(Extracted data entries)

----

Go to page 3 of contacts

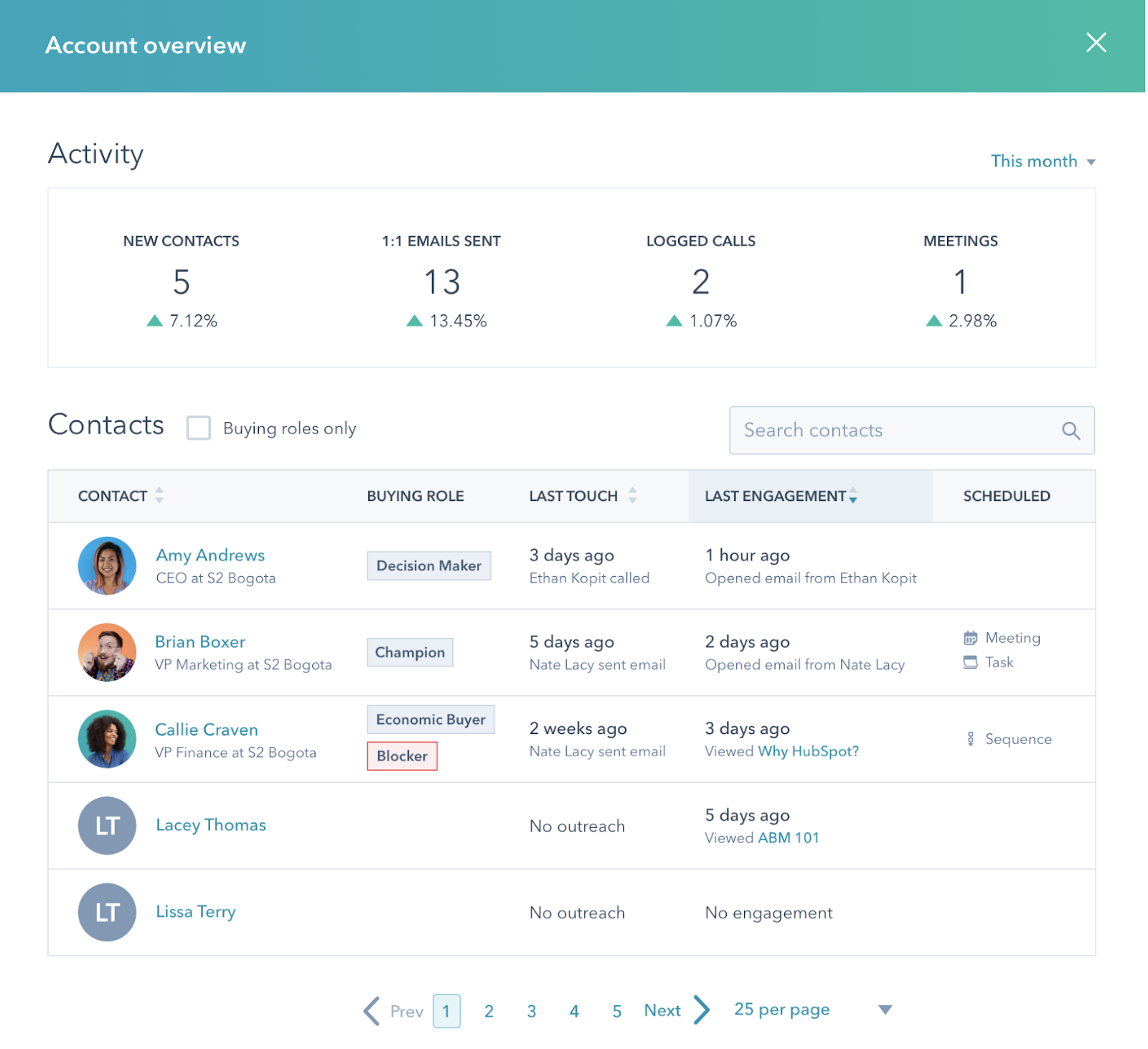point(532,1012)
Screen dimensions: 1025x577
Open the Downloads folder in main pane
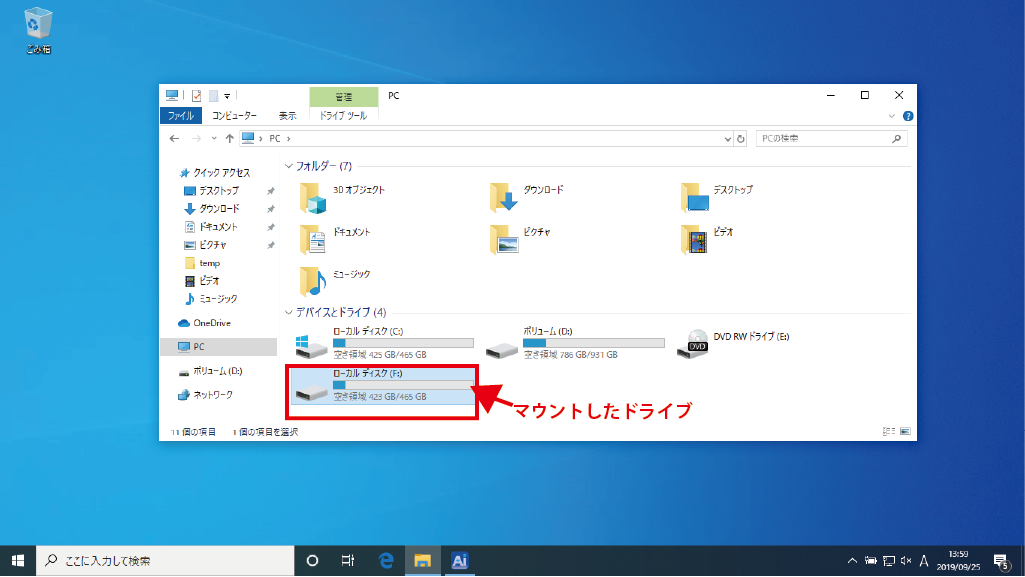tap(505, 198)
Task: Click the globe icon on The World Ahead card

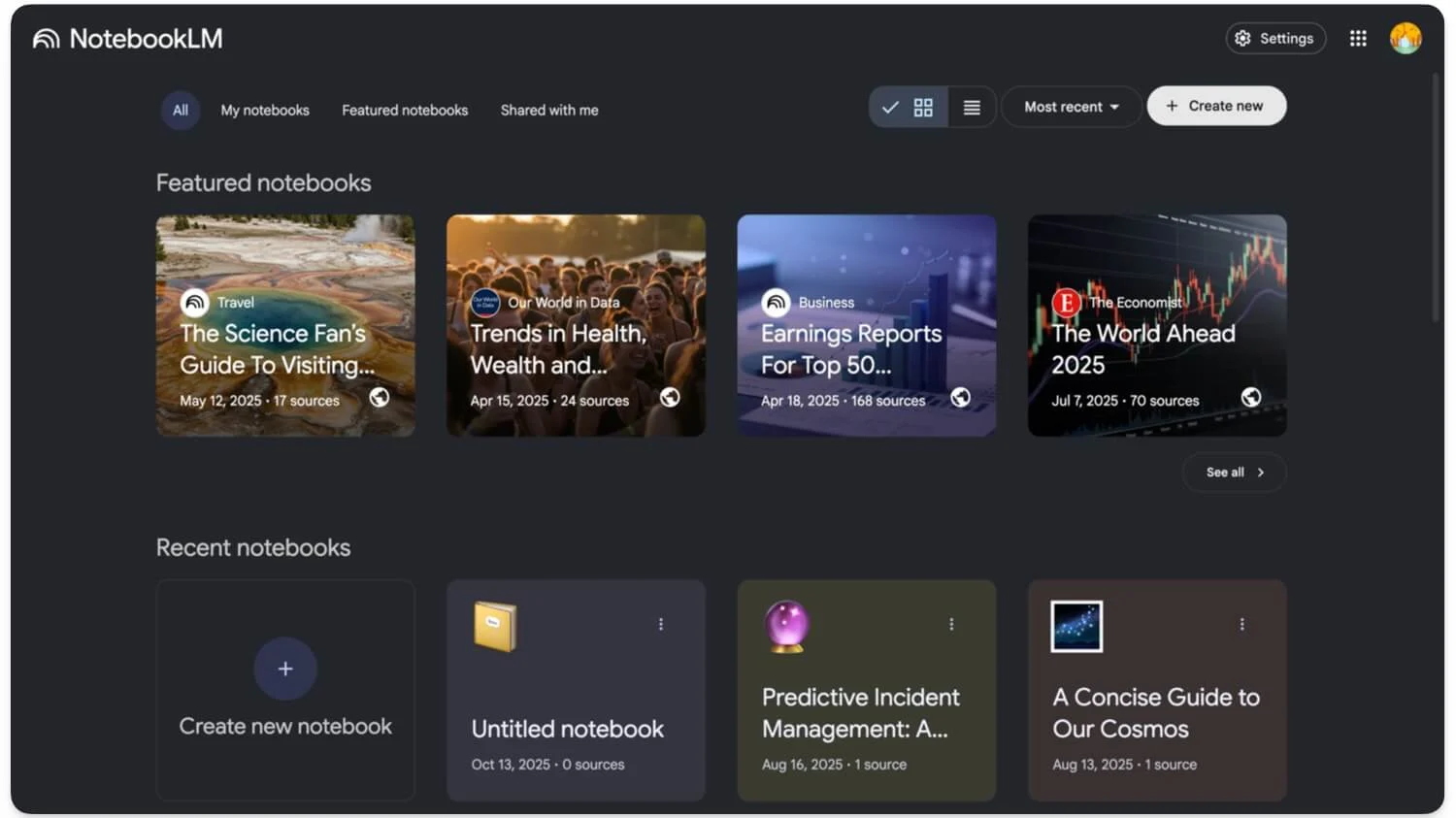Action: [x=1251, y=398]
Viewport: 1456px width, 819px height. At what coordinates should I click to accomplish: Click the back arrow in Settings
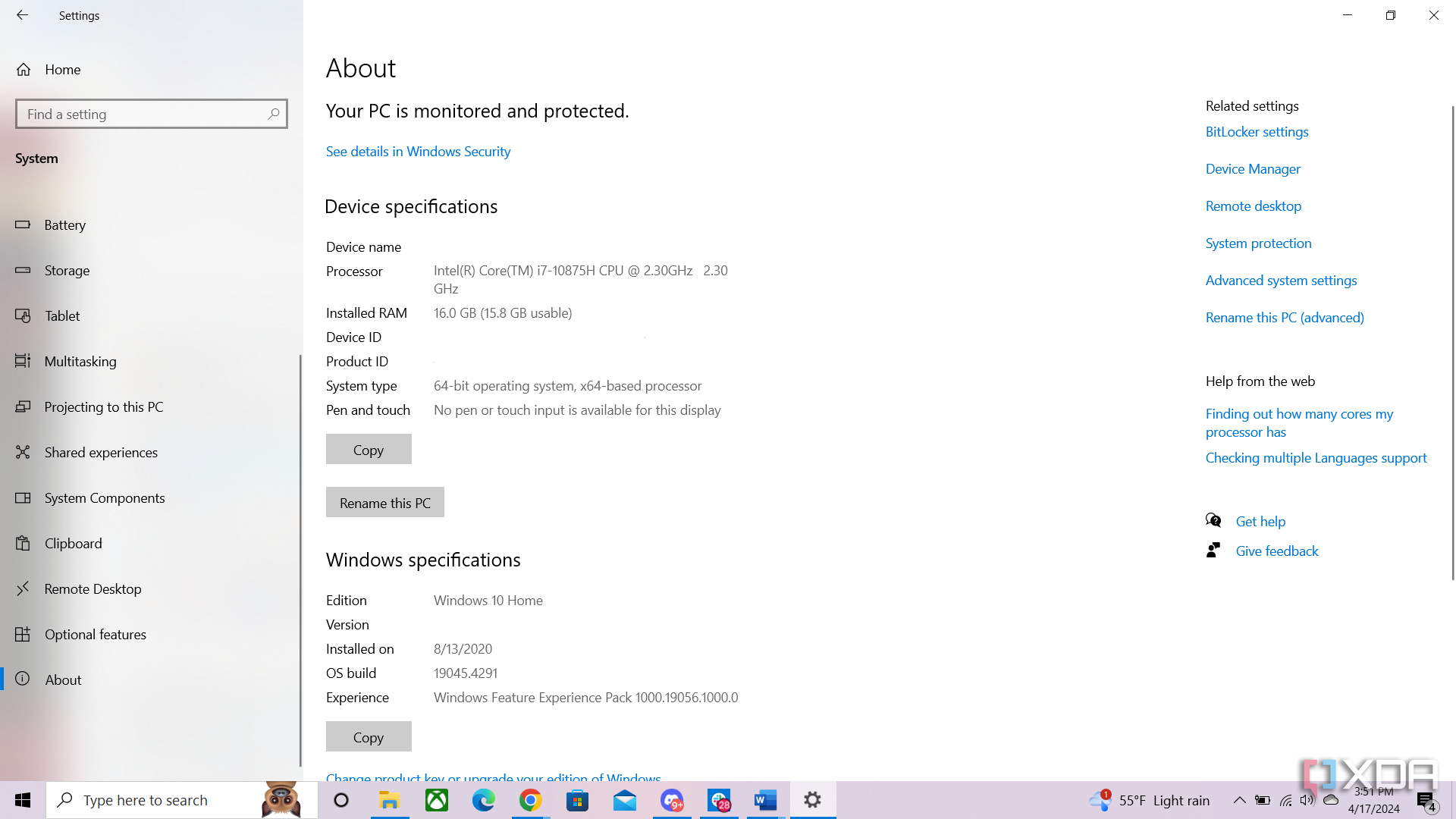pos(22,15)
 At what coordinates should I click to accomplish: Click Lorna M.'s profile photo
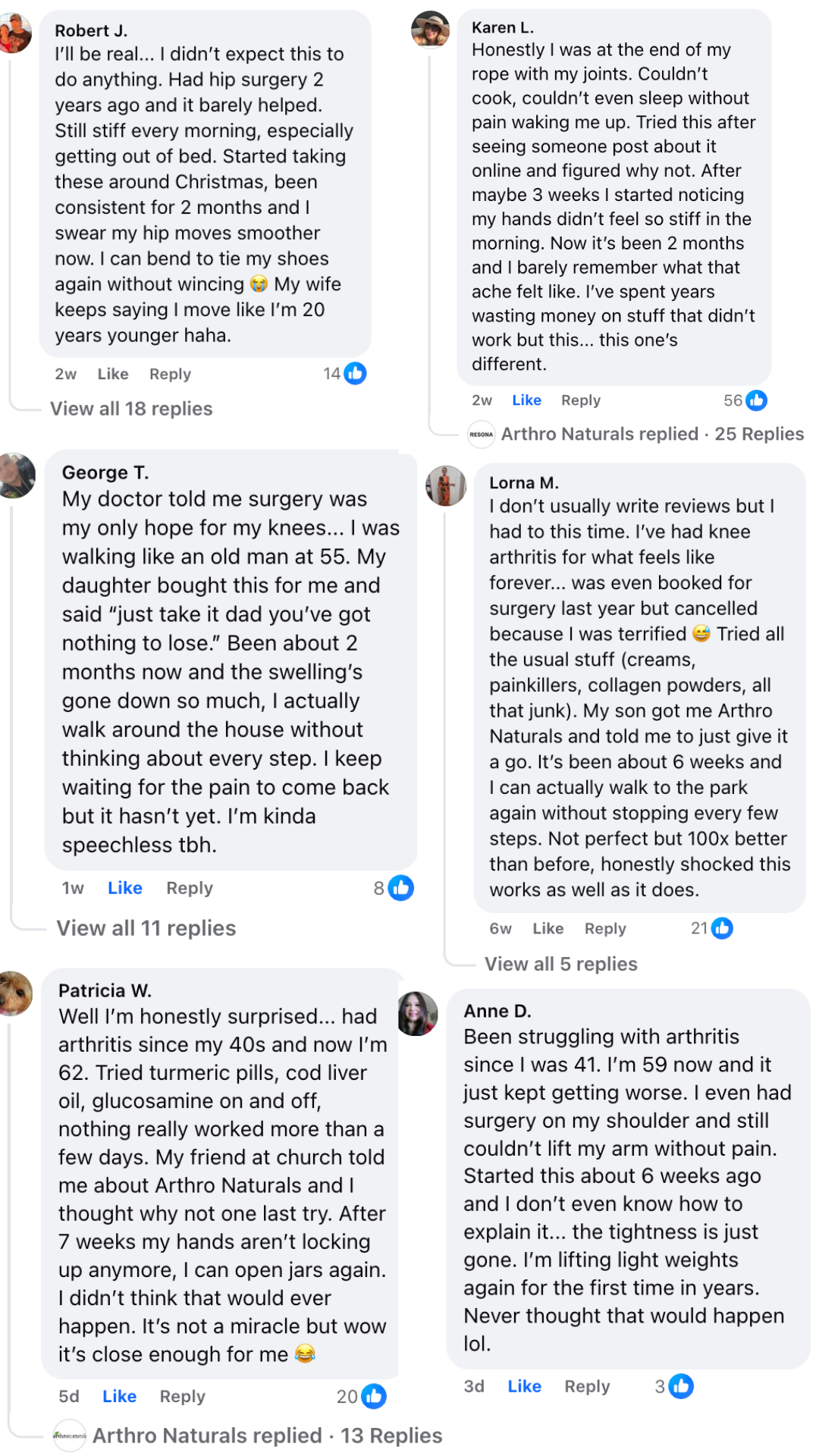point(446,486)
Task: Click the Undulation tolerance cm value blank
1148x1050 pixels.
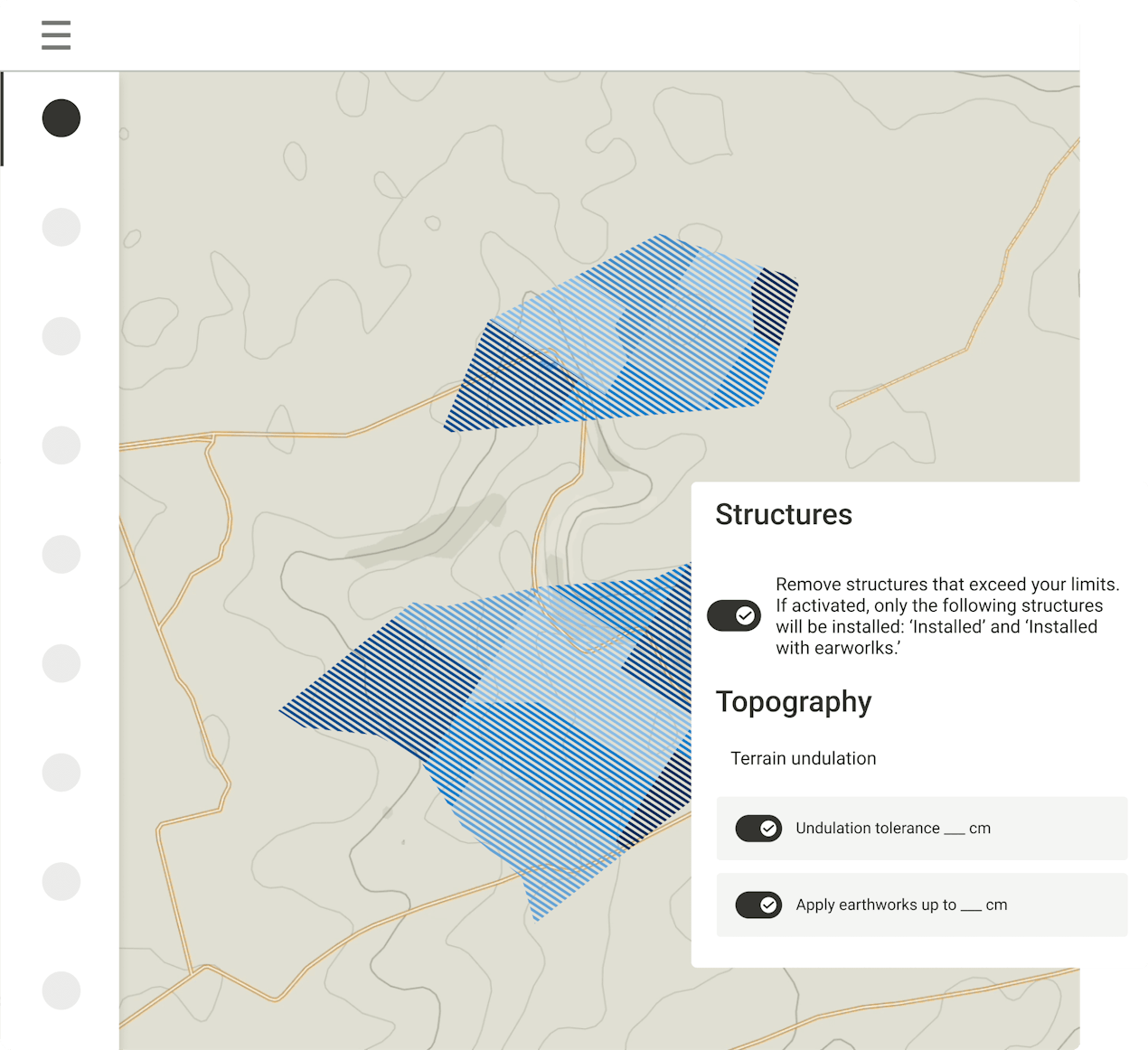Action: click(x=954, y=830)
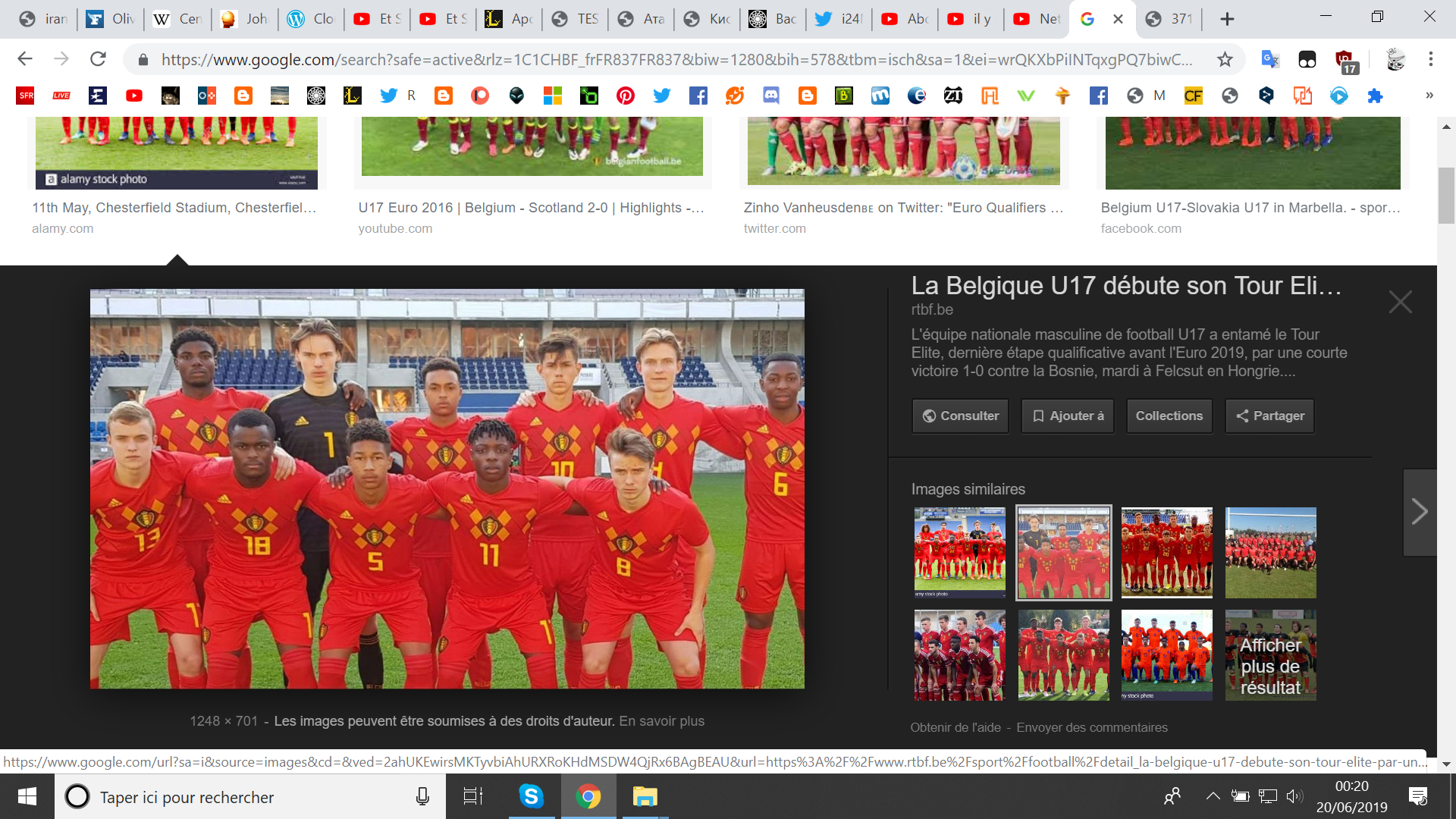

----

Copy out the lines of these records word for word, omitting the pictures.

▸ **Full response**
Go to page 3 of contacts

point(532,1012)
Screen dimensions: 1025x577
Open the Downloads folder in main pane
tap(505, 198)
Task: Click the globe icon on The World Ahead card

Action: [x=1251, y=398]
Viewport: 1456px width, 819px height. At what coordinates should I click to accomplish: Click the back arrow in Settings
pos(22,15)
 At what coordinates should I click to accomplish: Click Lorna M.'s profile photo
point(446,486)
Task: Click the Undulation tolerance cm value blank
1148x1050 pixels.
Action: click(x=954, y=830)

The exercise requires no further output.